Les habitants et responsables ont intégré cette évolution et des changements positifs de comportement – manifestant une prise de conscience et de responsabilité – ont été constatés. Les localités ont associé la réalisation de la démocratie locale aux objectifs de développement économique, social et culturel et de consolidation des infrastructures. Concernant le développement économique, les habitants peuvent donner leur avis sur plusieurs questions telles que le changement de la structure économique, le développement des métiers ou le transfert des technologies. Sur l'aspect social, la démocratie contribue considérablement à la mise en œuvre de diverses activités sociales, dont la lutte contre la pauvreté. Des résultats encourageants ont été obtenus : amélioration de l'environnement culturel et éducatif, réalisation réussie de politiques sociales et mesures d’aide aux personnes en difficulté.

Un autre impact positif de la réalisation de la démocratie locale réside dans le fait qu'elle contribue à la conciliation des conflits survenant dans la vie des habitants. Il est à souligner que l'un des principes les plus importants de cette démocratie locale est la transparence : strictement respectée, cette transparence favorise la résolution rapide, par des habitants eux-mêmes, des conflits. Selon les estimations, 75 % des conflits nécessitant l'intervention des autorités locales (au niveau des communes) sont résolus à l'amiable. La mise en œuvre de la démocratie locale est aussi un moyen de mobiliser la participation de tous à la lutte contre les fléaux sociaux.

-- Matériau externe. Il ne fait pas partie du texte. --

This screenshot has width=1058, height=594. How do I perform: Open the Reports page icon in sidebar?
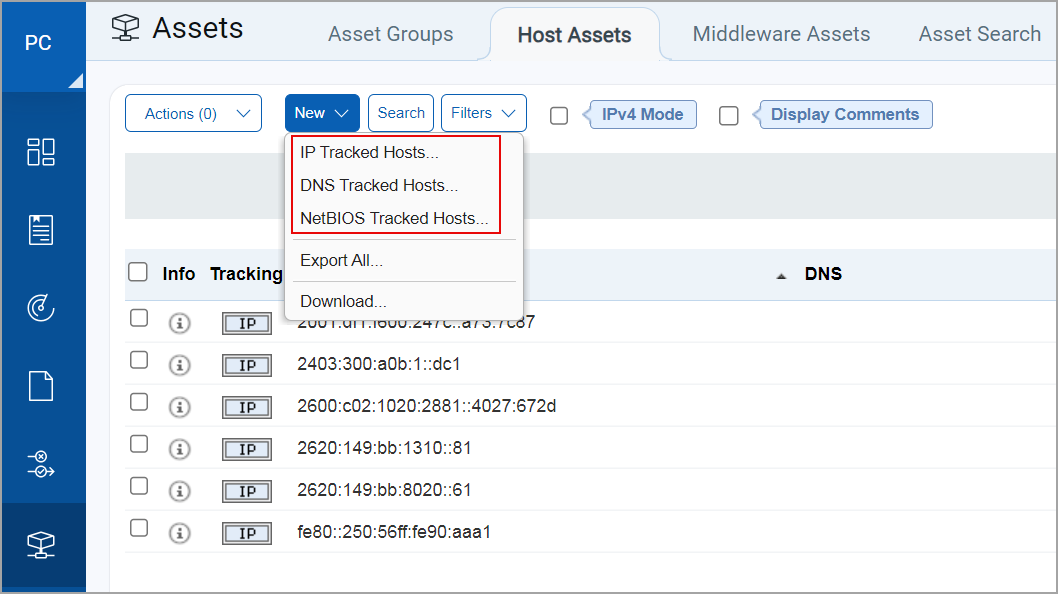pos(41,386)
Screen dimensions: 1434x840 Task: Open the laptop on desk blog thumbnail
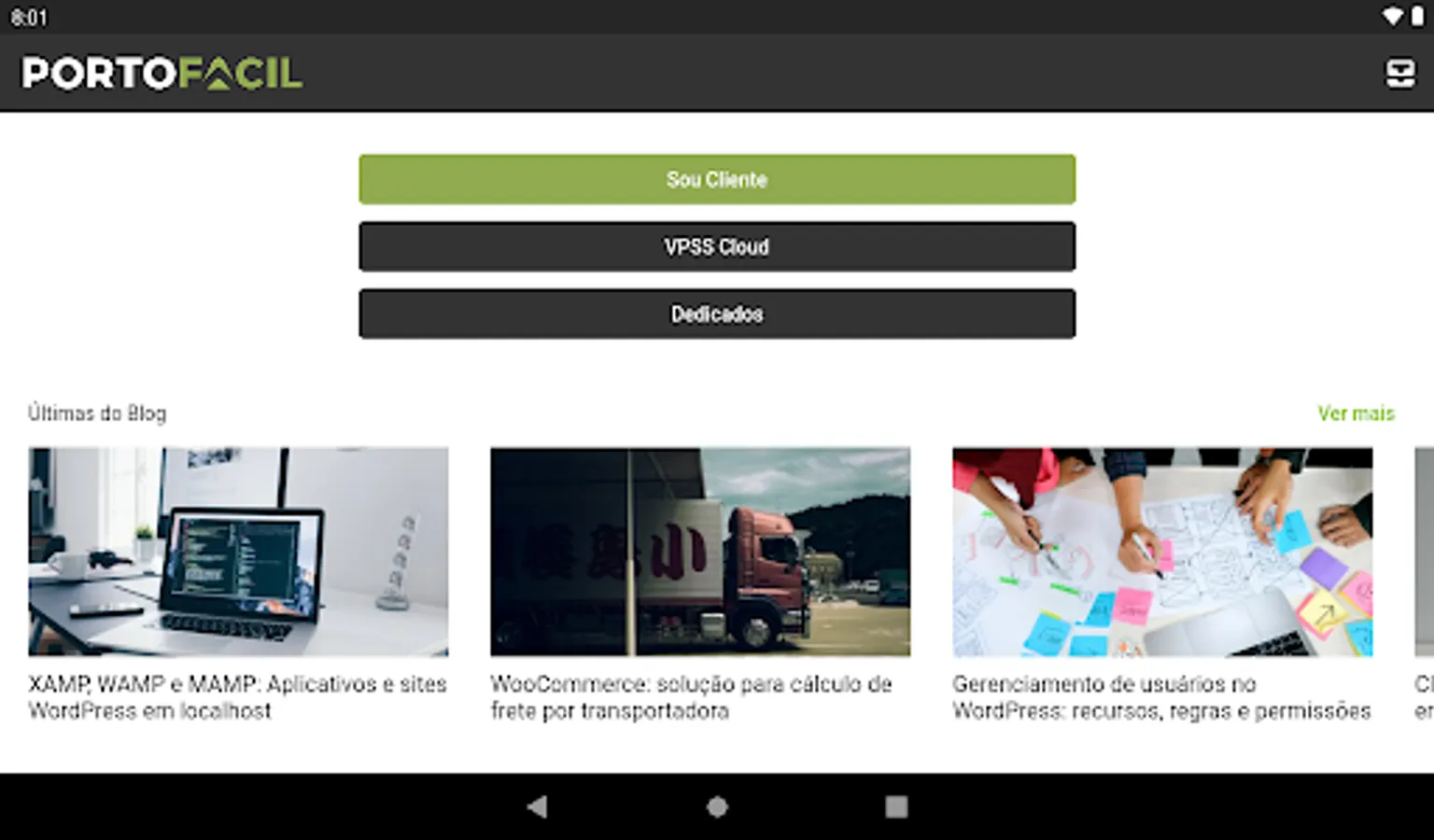tap(238, 552)
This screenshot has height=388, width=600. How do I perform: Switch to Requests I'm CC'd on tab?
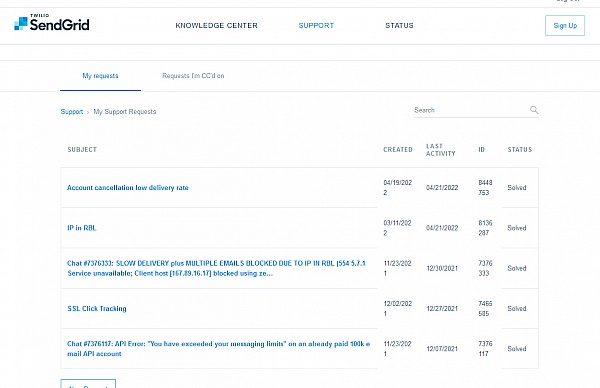point(193,76)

Cependant, la réalisation de la démocratie locale a aussi des points faibles, notamment concernant la perception des compétences des fonctionnaires des communes. Fritzen (2002) cite par exemple le Programme n°135318 lancé en 1998, dans le cadre duquel les fonctionnaires des communes étaient jugés non compétents pour gérer des ressources financières accordées par le Gouvernement. La gestion de ce Programme a donc été attribuée à des districts et des provinces. Même après l'an 2000, alors que le Gouvernement avait décerné le rôle de chef de projet aux communes, peu de provinces le leur confiaient. Il faut reconnaître que les responsables des communes, influencés par le mécanisme « demandeur-donneur » (par lequel les responsables de niveau inférieur attendent des décisions de leurs supérieurs hiérarchiques), ont pendant longtemps dépendu de leurs supérieurs au niveau des districts et des provinces dans la recherche de solutions à de nombreux problèmes de leurs communes. Ceci explique de grandes différences dans les résultats obtenus bien que la démocratie locale soit – officiellement – mise en place dans 100 % des communes. Dans de nombreuses communes, cette mise en place n’a pas été réalisée de façon sérieuse, et elle ne favorise donc pas la participation des habitants dans la détermination du plan de développement local. (Nguyen Van Sau et Ho Van Thong, 2005)319.

Notes
317.

BRING, Ove et al. (1998), Viet Nam: Democracy and Human Rights, Sida,Stockholm.

318.

Programme d'assistance à la construction d’infrastructures dans des communes pauvres, particulièrement en difficulté, éloignées et reculées. Prime Minister’s Decision No. 135/1998/QD-TTg of July 31st, 1998 approving the socio-economic program for extremely difficult, deep-lying and remote communes.

319.

NGUYỄN Văn Sáu, HỒ Văn Thông (2005), Thể chế dân chủ và phát triển nông thôn Việt nam hiện nay [Démocratie et développement rural au Vietnam], Nxb Chính trị quốc gia , Hà nội.